Short task A - Translate into Spanish this sentence from the text on parsing assignments: "But it seemed that how we handled the assignment might matter, and I had thought about how it would fit into the parser."

Text section -
I thought we would work on getting the values out of an associated XSet record and using them in our Expression. A bit of consideration of the larger problem, which includes assignment to a name as well as fetching a value given a name, caused us to step, not straight to fetching value, but instead to discriminating between a name as holding value and a name to be assigned a value.

We could have gone to fetching the value first and then dealt with the assignment, and the end result might be the same, at the end of the next session or two. But it seemed that how we handled the assignment might matter, and I had thought about how it would fit into the parser.

Possibly, it’s the difference, given A + B = C, between doing A first or B first, which seems to make no difference at all. But when we’re standing at zero, A looks like A, and B looks like B. Once we step to A, A itself usually looks a little different, A’, and we have a different view of B, B’. We absolutely know that we’re going to learn something about A, and we can be nearly certain that with that done, our view of B will be different, generally better. (I don’t mean that B will be easier: it might not. I mean that we will see it from another angle and thus have a better sense of how to do it.)

It seemed to me that if we changed parsing to deal with the assignment, it would have some impact on the Expression. In the back of my mind, I was thinking about unwinding the expression and ultimately coming to the = and doing it. But then I remembered that we want our expression to know in advance what scope it produces, so that we can use it as a view, not just to make a real field. So I stopped short of executing = and instead inspected the token list to see if it had an assignment, and if it did, set the Expression’s scope to that value.

Supplied records -
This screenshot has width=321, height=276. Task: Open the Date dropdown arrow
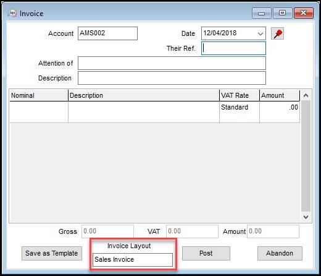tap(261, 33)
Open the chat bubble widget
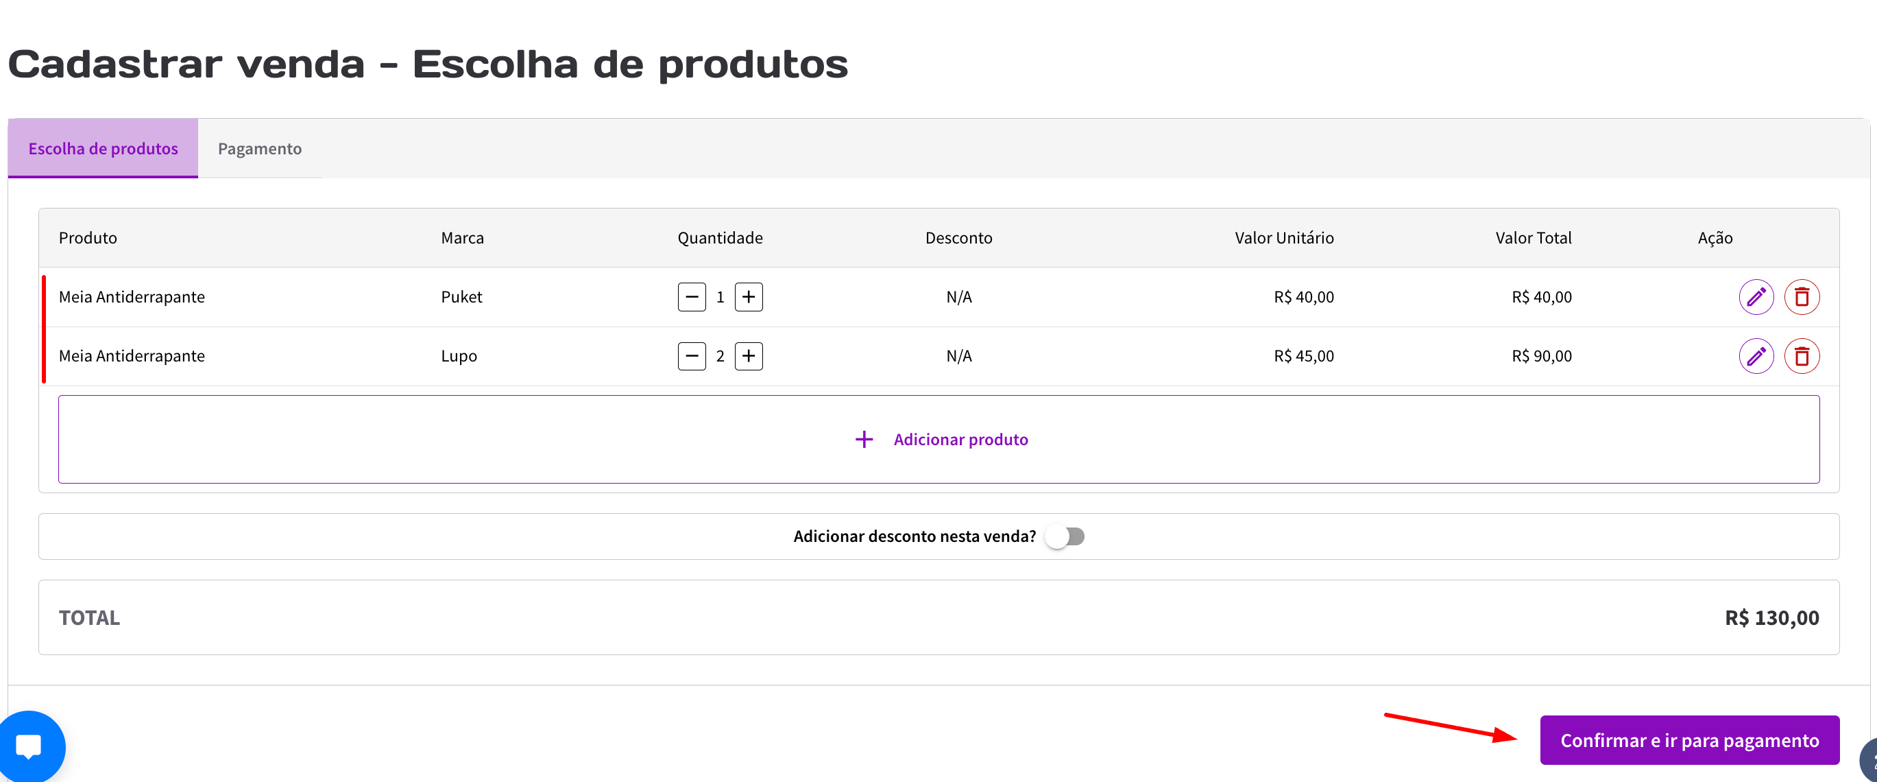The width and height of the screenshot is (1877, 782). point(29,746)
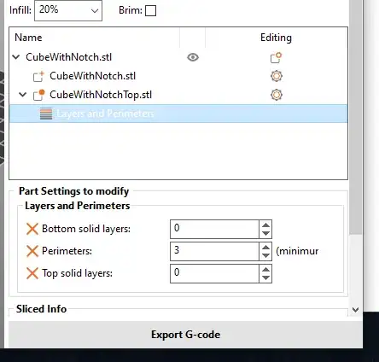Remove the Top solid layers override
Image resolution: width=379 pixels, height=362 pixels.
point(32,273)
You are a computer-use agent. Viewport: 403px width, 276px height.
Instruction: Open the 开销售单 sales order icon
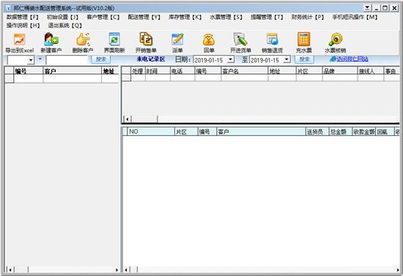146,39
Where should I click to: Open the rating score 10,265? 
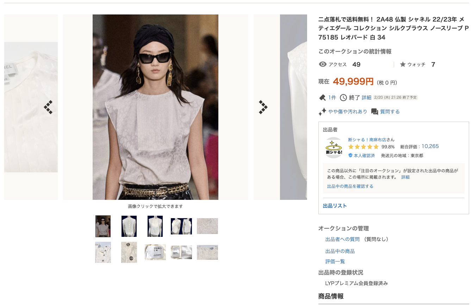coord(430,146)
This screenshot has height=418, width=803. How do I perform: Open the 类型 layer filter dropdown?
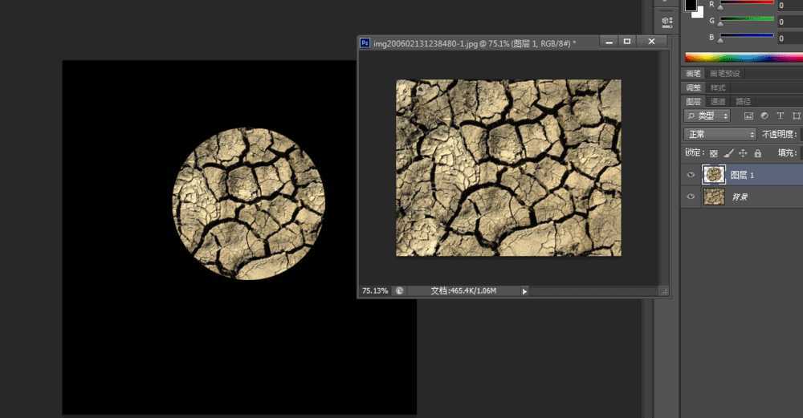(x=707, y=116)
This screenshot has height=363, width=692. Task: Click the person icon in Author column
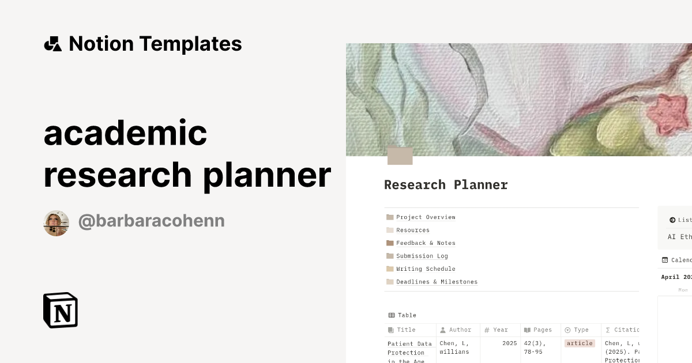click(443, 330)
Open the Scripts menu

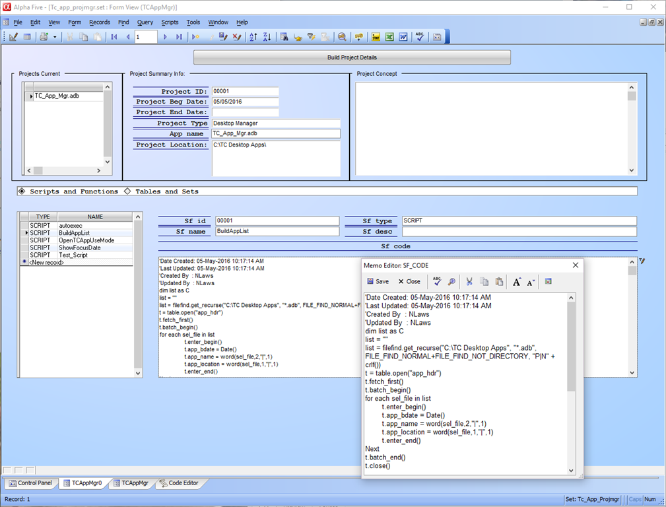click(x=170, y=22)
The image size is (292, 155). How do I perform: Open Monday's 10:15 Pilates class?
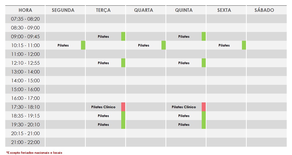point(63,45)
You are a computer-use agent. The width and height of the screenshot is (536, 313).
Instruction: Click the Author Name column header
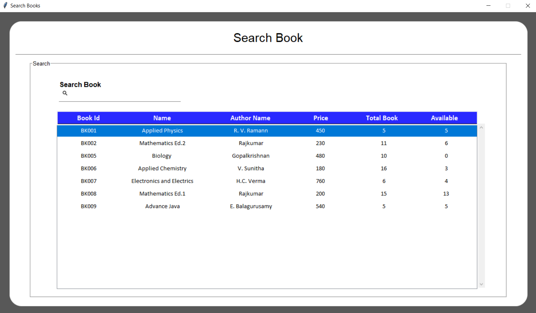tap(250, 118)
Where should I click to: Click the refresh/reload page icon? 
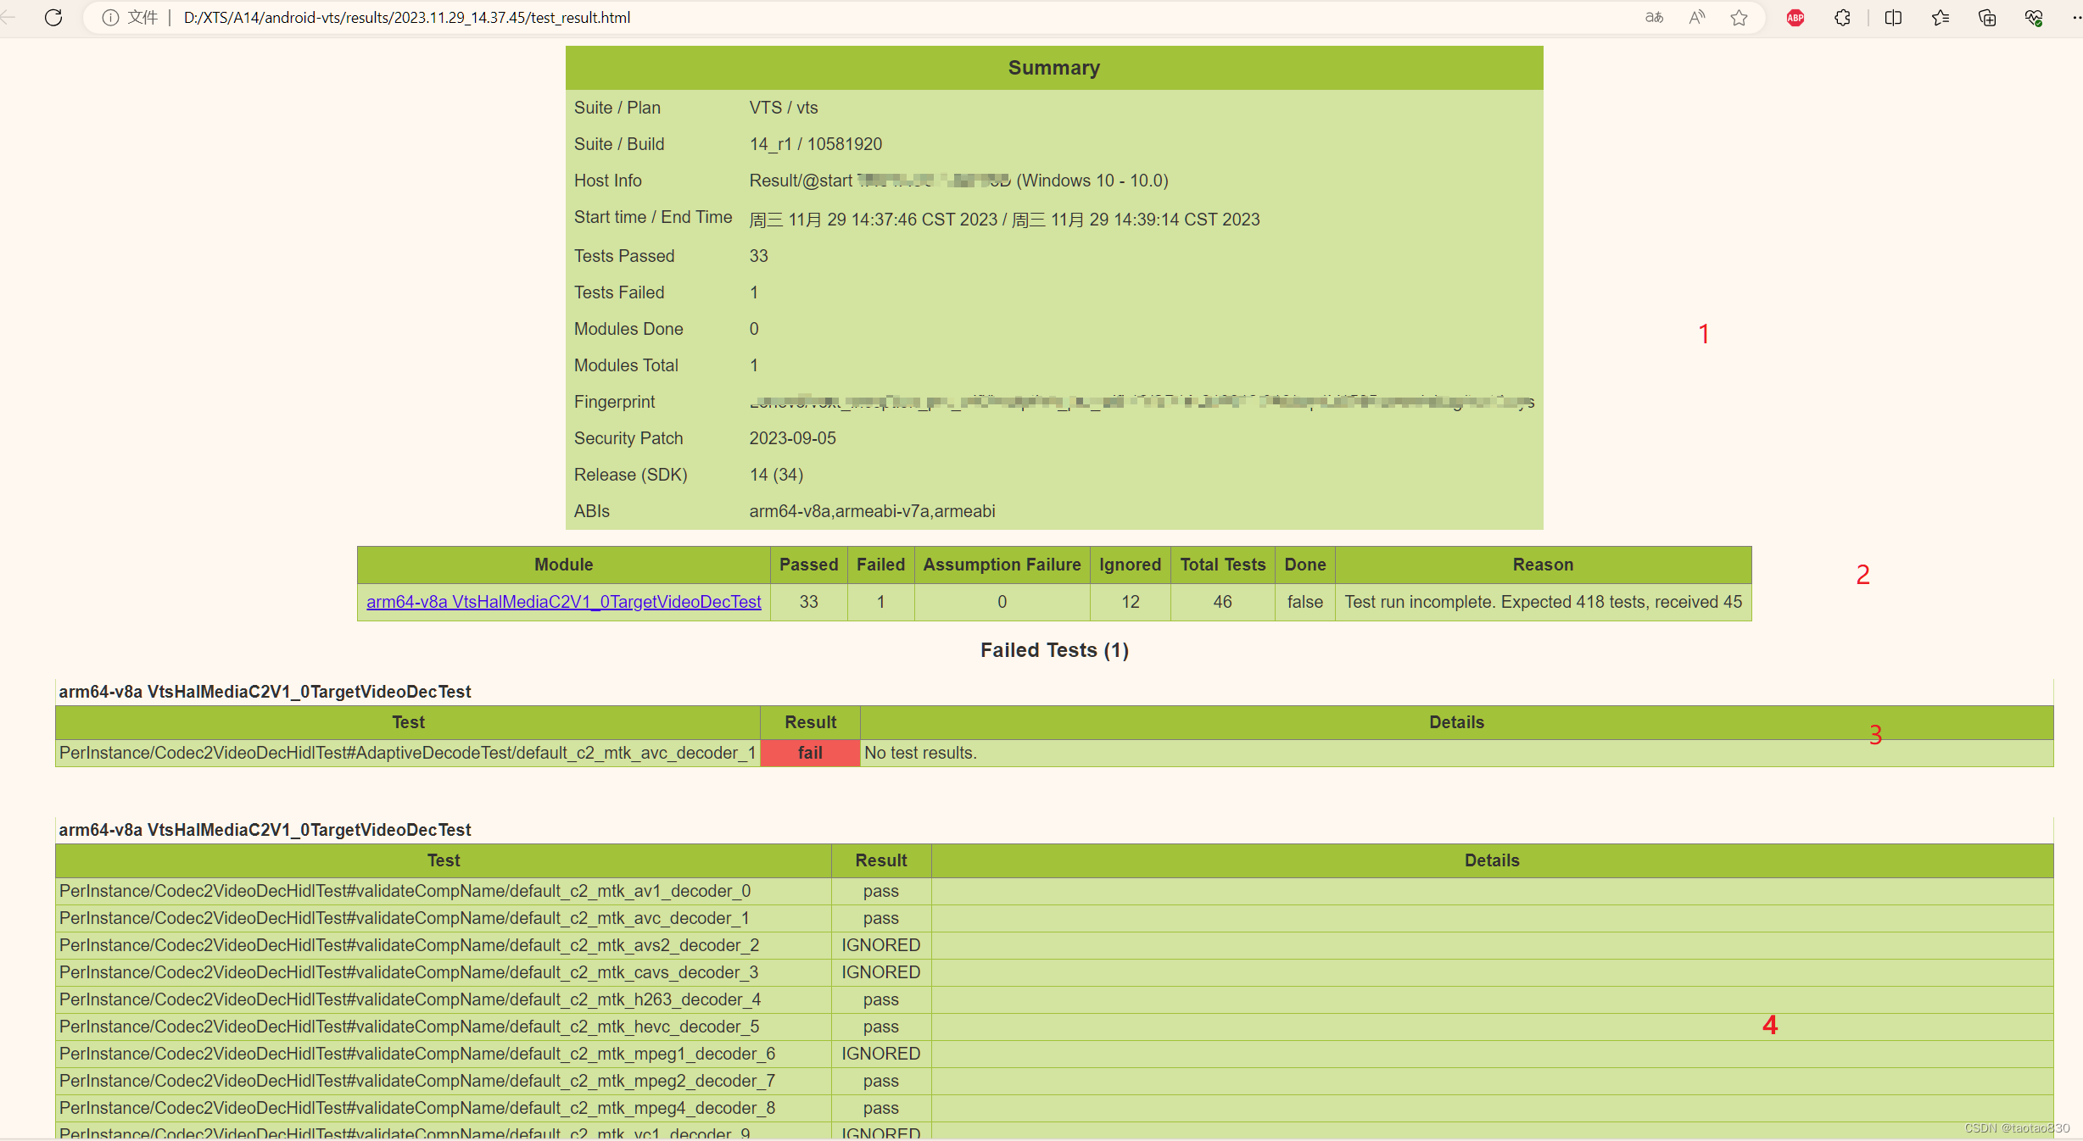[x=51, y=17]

Short task B - Please rewrite part of the listing with "page" swapped for "tab", changing nothing else: begin at the line that has "Where should I click to: Click" and stop at the end of the listing. Omit the pictures.

Complete answer A - Pero parecía que la forma en que manejáramos la asignación podría importar, y yo había pensado en cómo encajaría en el analizador sintáctico.

Complete answer B -
Where should I click to: Click the refresh/reload tab icon? 
[x=51, y=17]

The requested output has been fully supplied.